Re: [Phys-l] Microcanonical ensemble

[John Denker <jsd@av8n.com>]

On 08/20/2007 02:19 PM, D.V.N. Sarma wrote:
> Some books say that N,E,V are constant for microcanonical ensemble. 
> Some others say that only E and N are constant and V is not. They say
>  that it can under go free expansion without changing either E or N.

Here's my take on this:

Suppose our system consists of a gas in some kind of container.

1a)  When I hear the term "microcanonical ensemble", it tells me 
 that
 -- the energy of the system is uniform across the ensemble, 
  i.e. all members of the ensemble have the same energy.
 -- the number of particles in the system is uniform across
  the ensemble, i.e. all members of the ensemble have the
  same number of particles.

1b) When I hear the term "canonical ensemble", it tells me
 -- the temperature of the system is uniform across the ensemble, 
  i.e. all members of the ensemble have the same temperature.

WHAT YOU NEED TO DO
a: Answer these questions about the forum post on the microcanonical ensemble, one answer per line, marked the same way:
(i) Which process do some books say a microcanonical system can undergo without changing either E or N?
(ii) What kind of system does the reply ask the reader to suppose?
(iii) Which quantity does the reply say is uniform across a canonical ensemble?
b: Pick up the forum post on the microcanonical ensemble after its last line and continue it.

PROVIDED MATERIAL
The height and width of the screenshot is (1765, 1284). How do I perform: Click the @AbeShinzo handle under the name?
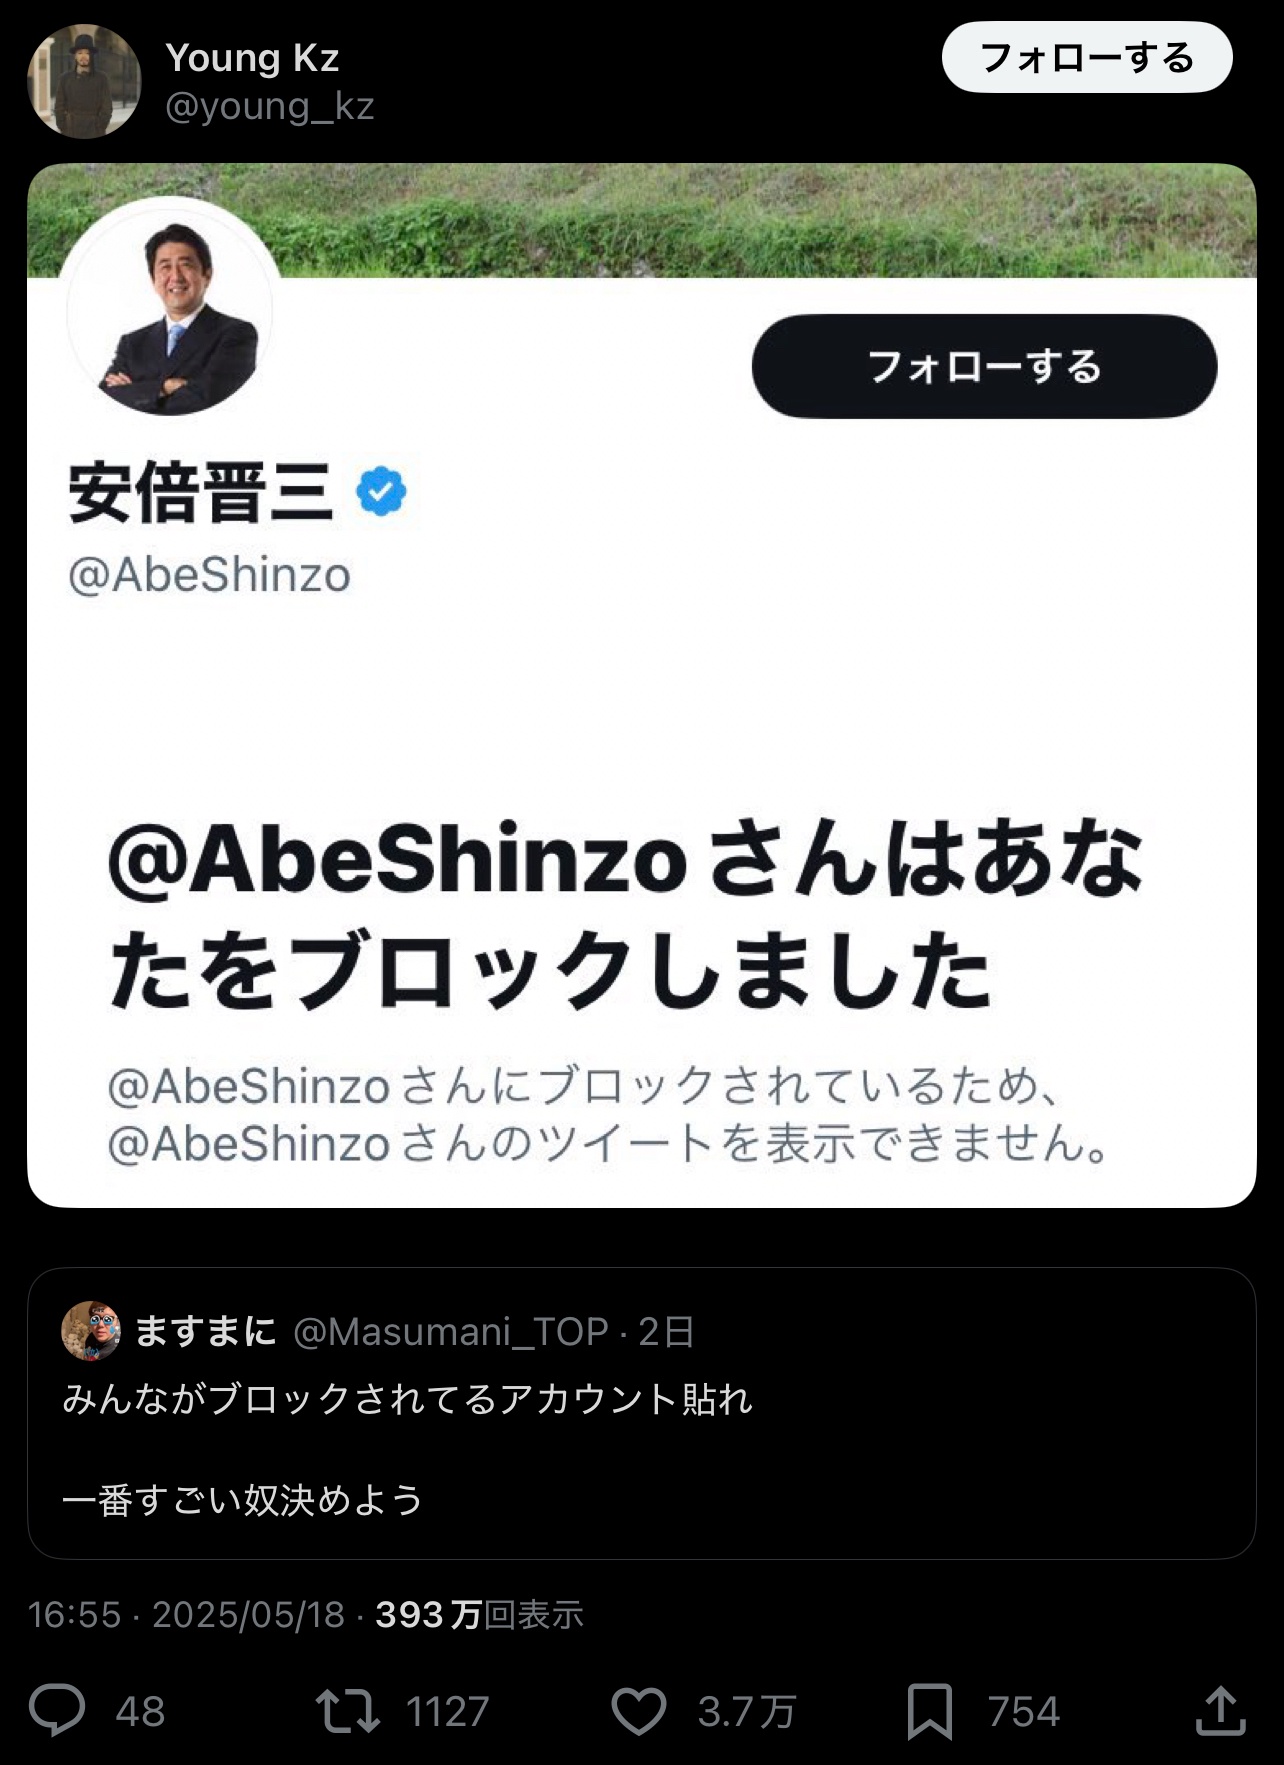[209, 575]
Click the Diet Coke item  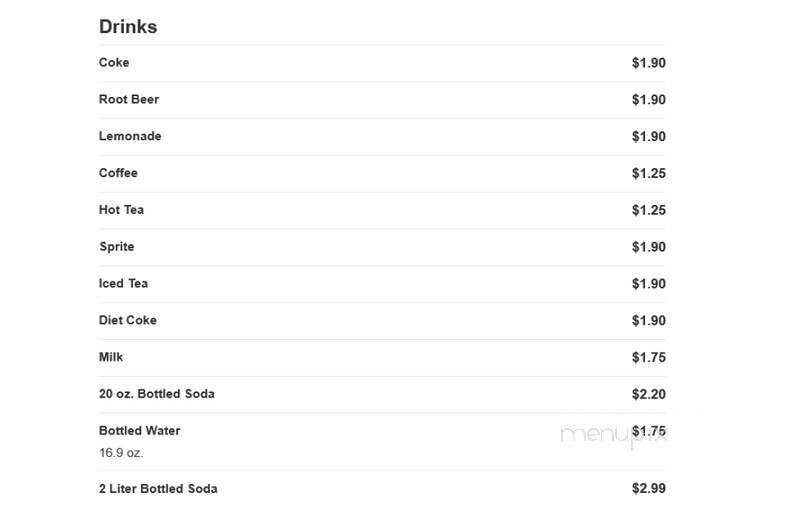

ANSWERS TO EACH TASK
a:
(i) Free expansion.
(ii) A gas in some kind of container.
(iii) The temperature of the system.

b:
 -- the number of particles in the system is uniform across
  the ensemble, i.e. all members of the ensemble have the
  same number of particles.

1c) When I hear the term "grand canonical ensemble", it tells me
 -- the temperature of the system is uniform across the ensemble, 
  i.e. all members of the ensemble have the same temperature
 -- the chemical potential of the system is uniform across
  the ensemble, i.e. all members of the ensemble have the
  same chemical potential.

These are not the most-general definitions, because we want the 
terms to apply to systems other than gases in containers, but this 
is a way of introducing the main ideas.

2) Implementation:

2a) The most-common way of making a microcanonical system is 
 to have all the containers have the same volume, and to have
 the walls be thermally insulated, and to have the walls be
 impervious to the gas particles.

 I'm not saying it is /necessary/ to have the volume be 
 uniform across the ensemble, but it is common and convenient.

2b) The most-common way of making a canonical ensemble is to
 tie the system to a humongous heat sink, and to have the walls
 be impervious to the gas particles.

2c) The most-common way of making a grand canonical ensemble is
 to tie the system to a humongous heat sink and also to tie it
 to a humongous reservoir of particles.


>        Some books say that N,E,V are constant for microcanonical ensemble.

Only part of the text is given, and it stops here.